▶ **Instruksi Tertulis a**:
Menurut berita tentang RUU Penghapusan Kekerasan Seksual, berapa kasus kekerasan terhadap perempuan dan anak yang terjadi sejak awal tahun 2018?

-*-*-

Bengkulu (ANTARA News) - Pusat Pendidikan untuk Anak dan Perempuan (Yayasan Pupa) Provinsi Bengkulu mendesak DPR RI menyetujui pengesahan Rancangan Undang-Undang tentang Penghapusan Kekerasan Seksual menjadi UU guna melindungi hak-hak perempuan dan anak.

"Tren kekerasan seksual yang terus bertambah sehingga perlu ada payung hukum berupa UU Penghapusan Kekerasan Seksual. Apalagi, sejak awal tahun 2018 hingga sekarang telah terjadi 113 kasus kekerasan terhadap perempuan dan anak," kata Direktur Yayasan Pupa Susi Handayani saat menggelar jumpa pers di Bengkulu, Minggu.

Yayasan Pupa mendorong DPR RI mempercepat pembahasan dan pengesahan RUU Pengahapusan Kekerasan Seksual untuk memutus mata rantai kekerasan seksual dan memulihkan psikologis korban.

Berdasarkan catatan Yayasan Pupa, kasus kekerasan terhadap perempuan dan anak di wilayah itu tertinggi adalah kasus perkosaan dengan jumlah 25,6 persen.

-*-*-

▶ **Instruksi Tertulis b**:
Sajikan ulang baris data, mulai dari baris yang memuat "You are a computer-use" sampai baris yang memuat "pos(307,98)" (keduanya termasuk), sebagai tabel Markdown dengan kolom No dan Isi, tanpa baris kosong. Jangan sertakan gambarnya dalam jawaban.

▶ **Data yang Diberikan**:
-*-*-

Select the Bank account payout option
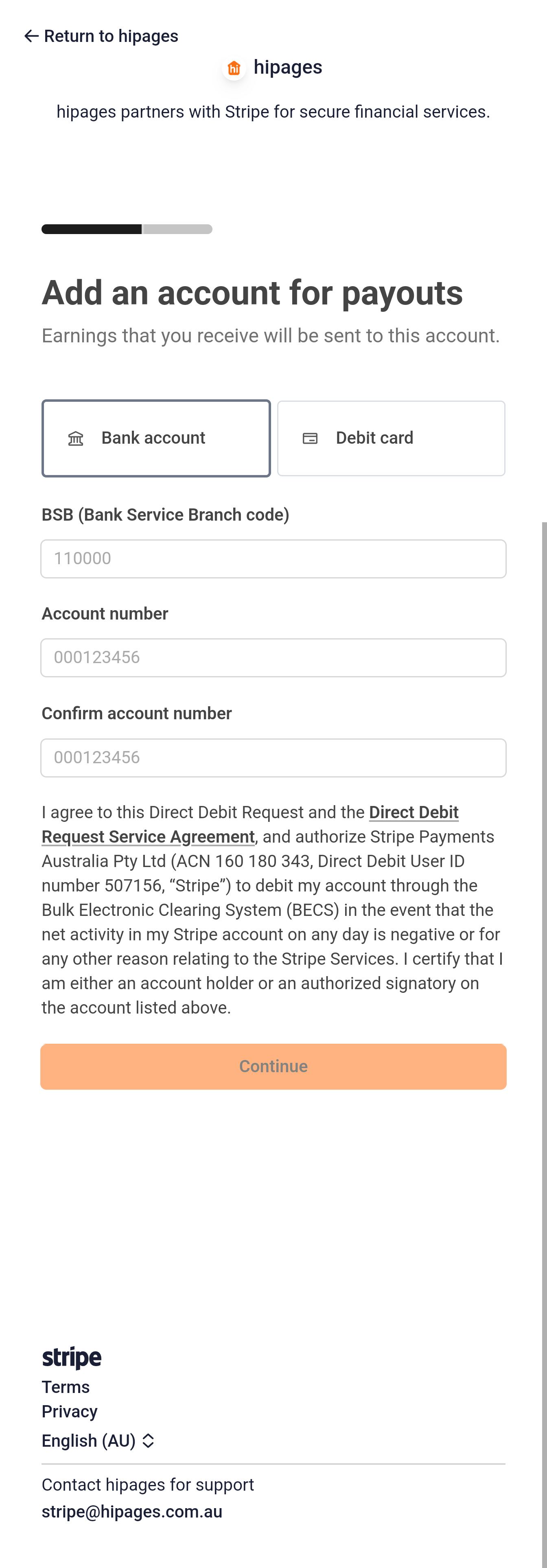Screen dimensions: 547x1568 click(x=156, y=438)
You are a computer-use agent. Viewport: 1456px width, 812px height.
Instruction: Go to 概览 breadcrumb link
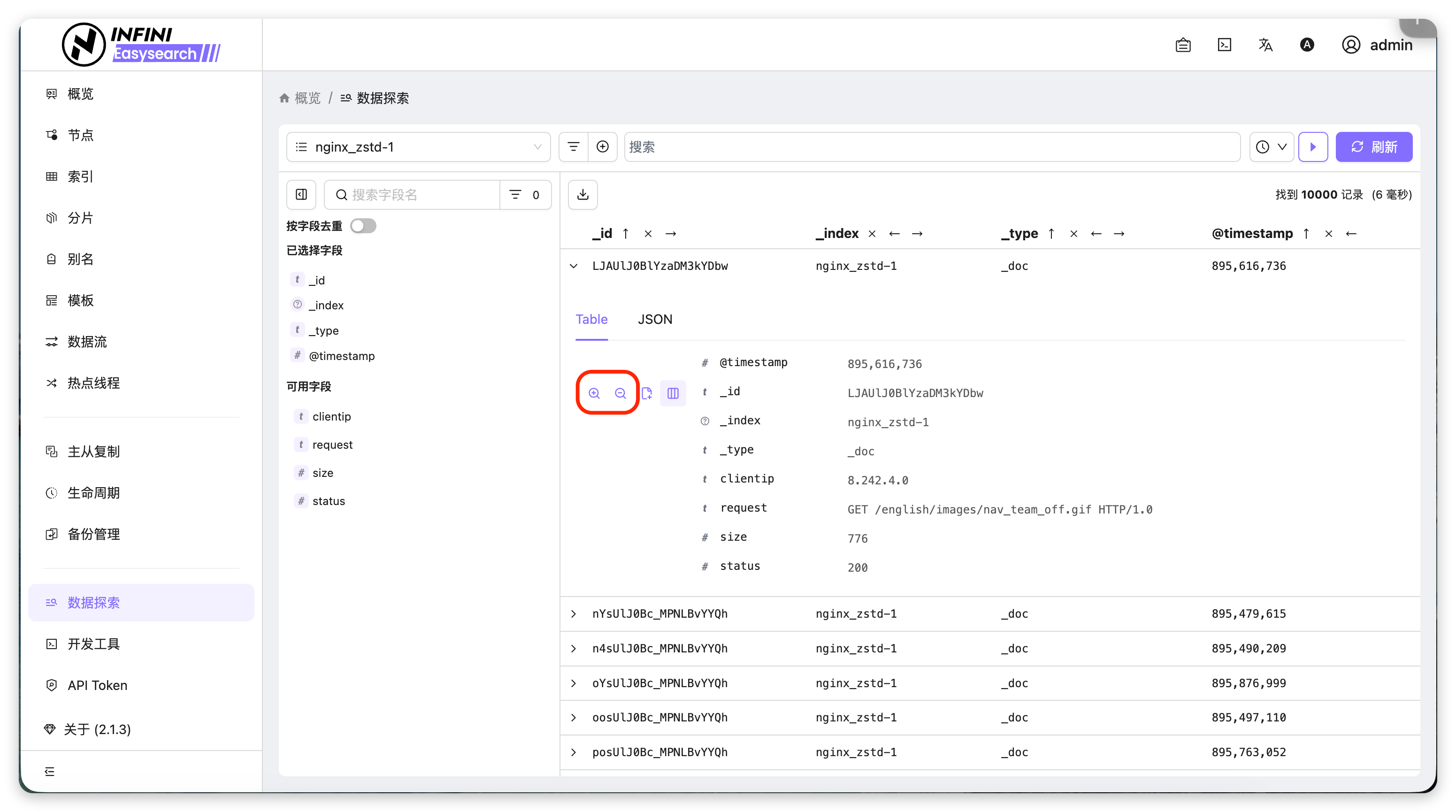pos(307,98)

-*-*-

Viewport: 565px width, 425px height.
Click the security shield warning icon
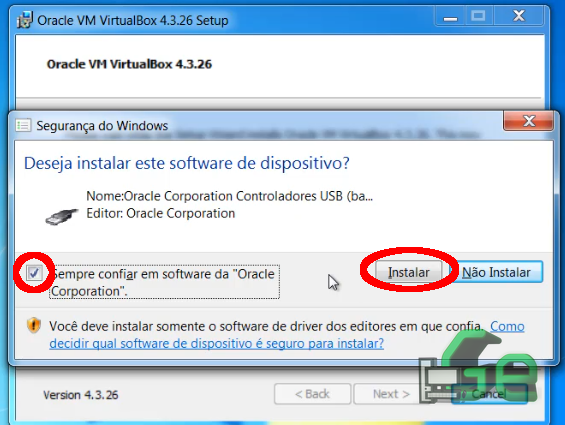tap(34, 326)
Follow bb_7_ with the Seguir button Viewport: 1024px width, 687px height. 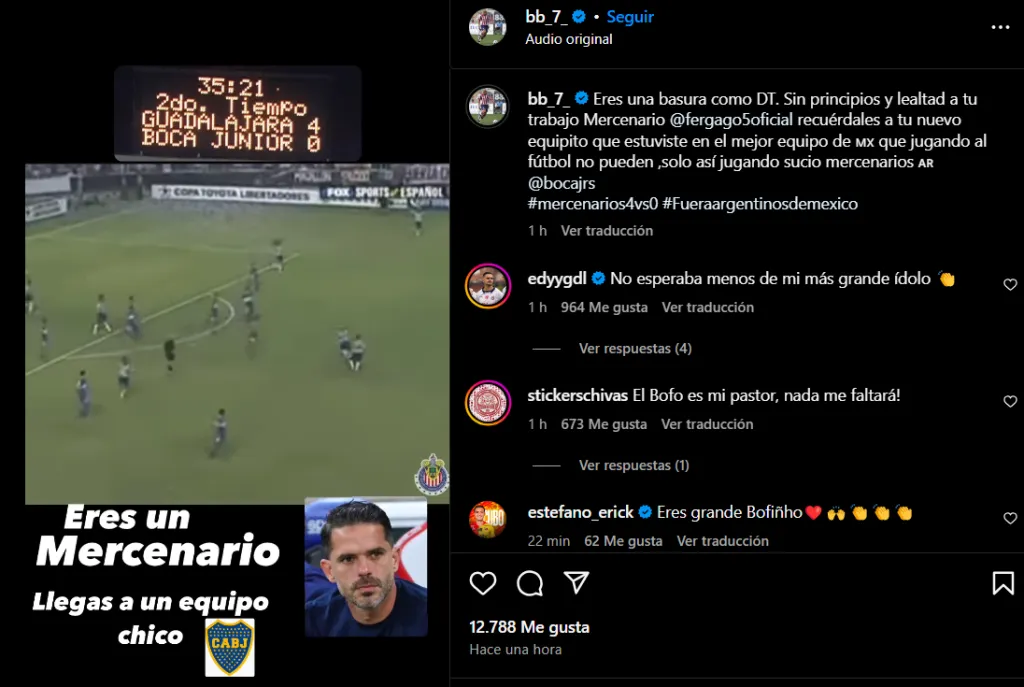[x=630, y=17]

-*-*-

▶ **Jawaban Lengkap a**:
113 kasus.

▶ **Jawaban Lengkap b**:
| No | Isi |
|---|---|
| 1 | You are a computer-use agent. Viewport: 1456px width, 812px height. |
| 2 | Instruction: Go to 概览 breadcrumb link |
| 3 | pos(307,98) |